Backus-Naur Form
The standard way to describe the syntax of a language is with a mathematical notation called Backus-Naur form (BNF), named for its inventors, John Backus and Peter Naur. There are many variants of BNF. Here, we won't be too picky about adhering to one variant or another. Our goal is just to have a reasonably good notation for describing language syntax.
BNF uses a set of derivation rules to describe the syntax of a language. Let's start with an example. Here's the BNF description of a tiny language of expressions that include just the integers and addition:
e ::= i | e + e
i ::= <integers>
These rules say that an expression e
is either an integer i
,
or two expressions with the symbol +
appearing between them.
The syntax of "integers" is left unspecified by these rules.
Each rule has the form
metavariable ::= symbols | ... | symbols
A metavariable is variable used in the BNF rules, rather than
a variable in the language being described. The ::=
and |
that appear in the rules are metasyntax: BNF syntax used
to describe the language's syntax. Symbols are sequences
that can include metavariables (such as i
and e
) as well as
tokens of the language (such as +
). Whitespace is not
relevant in these rules.
Sometimes we might want to easily refer to individual occurrences of metavariables. We do that by appending some distinguishing mark to the metavariable(s). For example, we could rewrite the first rule above as
e ::= i | e1 + e2
or as
e ::= i | e + e'
Now we can talk about e2
or e'
rather than having to say "the e
on the right-hand side of +
".
If the language itself contains either of the tokens ::=
or
|
—and OCaml does contain the latter—then writing BNF can
become a little confusing. Some BNF notations attempt to deal with that
by using additional delimiters to distinguish syntax from metasyntax.
We will be more relaxed and assume that the reader can distinguish
them.

__Data excerpt__
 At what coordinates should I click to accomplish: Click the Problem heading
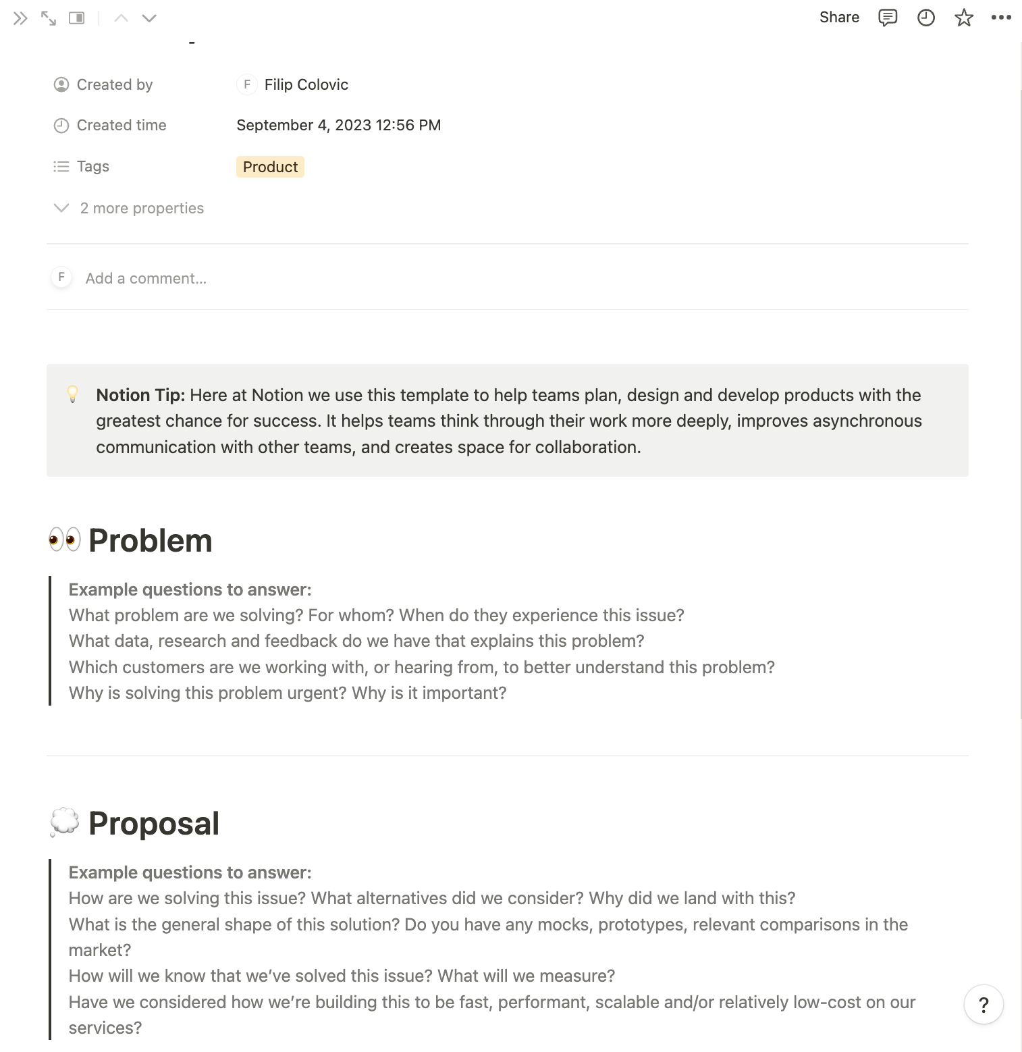(x=150, y=541)
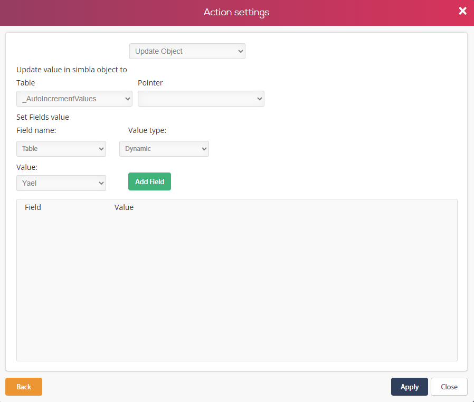
Task: Click the 'Set Fields value' label
Action: tap(43, 117)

__Instruction__
Copy the part of the Backus-Naur form text starting at "If the language" and ending at "syntax from metasyntax.", and substitute "markers" for "delimiters".

__Result for this task__
If the language itself contains either of the tokens ::=
or
|
—and OCaml does contain the latter—then writing BNF can
become a little confusing. Some BNF notations attempt to deal with that
by using additional markers to distinguish syntax from metasyntax.